Although Sam Harris is wrong about various important issues (e.g., he denies free will and advocates utilitarianism), he occasionally writes cogently about important matters. For example, he skewers moral relativism and aptly identifies the dangers of Islamic ideology. It is disappointing, then, to see Harris engage in intellectual dishonesty such as this against Ayn Rand:
As someone who has written and spoken at length about how we might develop a truly “objective” morality, I am often told by followers of Rand that their beloved guru accomplished this task long ago. The result was Objectivism—a view that makes a religious fetish of selfishness and disposes of altruism and compassion as character flaws. If nothing else, this approach to ethics was a triumph of marketing, as Objectivism is basically autism rebranded. And Rand’s attempt to make literature out of this awful philosophy produced some commensurately terrible writing. Even in high school, I found that my copies of The Fountainhead and Atlas Shrugged simply would not open.
Harris’s account of Rand’s ideas is patently wrong in practically every detail—which is not surprising given that, by his own admission, he has not actually read her works (not that he had a choice; after all, he lacks free will, and the books “simply would not open”). Those who care to learn what Rand advocated would do well to ignore Harris’s smears, read Rand for themselves, and reach their own conclusions.

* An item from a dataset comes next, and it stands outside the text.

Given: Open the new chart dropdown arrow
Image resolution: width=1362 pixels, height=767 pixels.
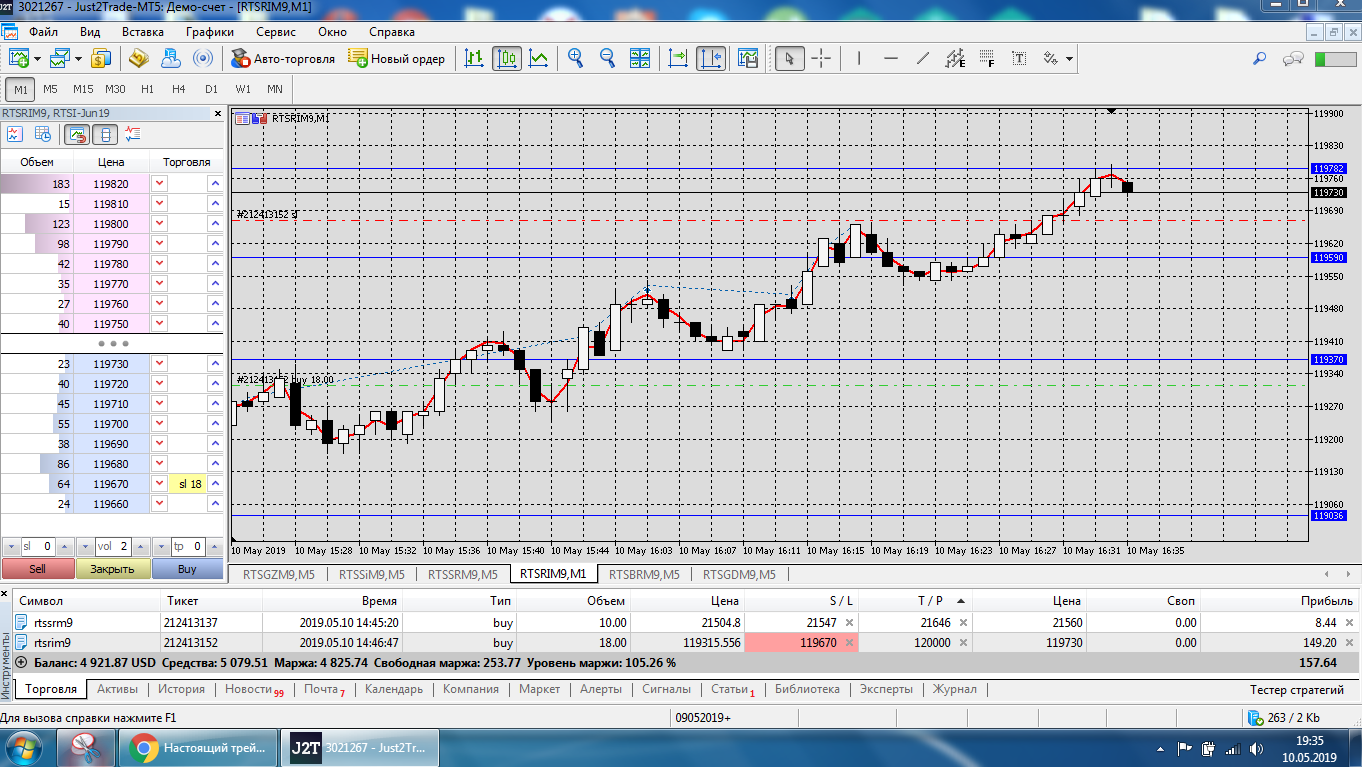Looking at the screenshot, I should tap(38, 59).
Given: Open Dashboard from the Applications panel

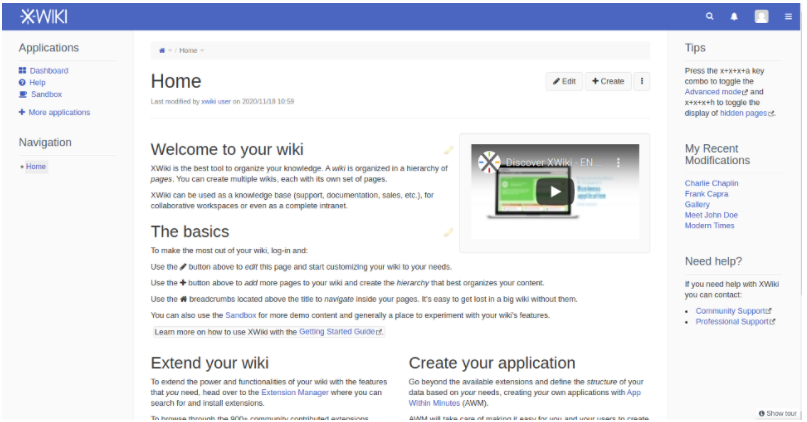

I do, however, want briefly to address the ways in which Rand’s views differ from Harris’s fantasies.
Rand did not treat “selfishness” as a fetish; rather, she saw it as a factual, life-serving necessity. She advocated rational self-interest, recognizing that one’s interests entail thinking long range about the requirements of one’s life and happiness, and acting in accordance with principles formed on the basis of such thinking. The principles she recognized as necessary to human life include (among many others) respecting people’s rights, developing loving romantic relationships, and building meaningful friendships.
Rand did not confuse altruism with being friendly or helpful; rather, she saw it as a creed of self-sacrifice, a morality that demands that one sacrifice the values on which one’s life and happiness depend for the alleged benefit of others. Consequently, she rejected altruism because it holds “that man has no right to exist for his own sake.”
Nor did Rand reject compassion; rather, she viewed it from the perspective of justice: She endorsed compassion “toward those who are innocent, but not toward those who are morally guilty.”
Harris’s claims about Rand are, one and all, perfect misrepresentations of her views (not to mention ad hominem).
Ironically, Harris complains when others misrepresent his views without bothering to read them:
What should I say, for instance, when the inimitable Deepak Chopra produces a long, poisonous, and blundering review of The Moral Landscape in The San Francisco Chronicle while demonstrating in every line that he has not read it?
Perhaps Chopra’s copy of The Moral Landscape “simply would not open.”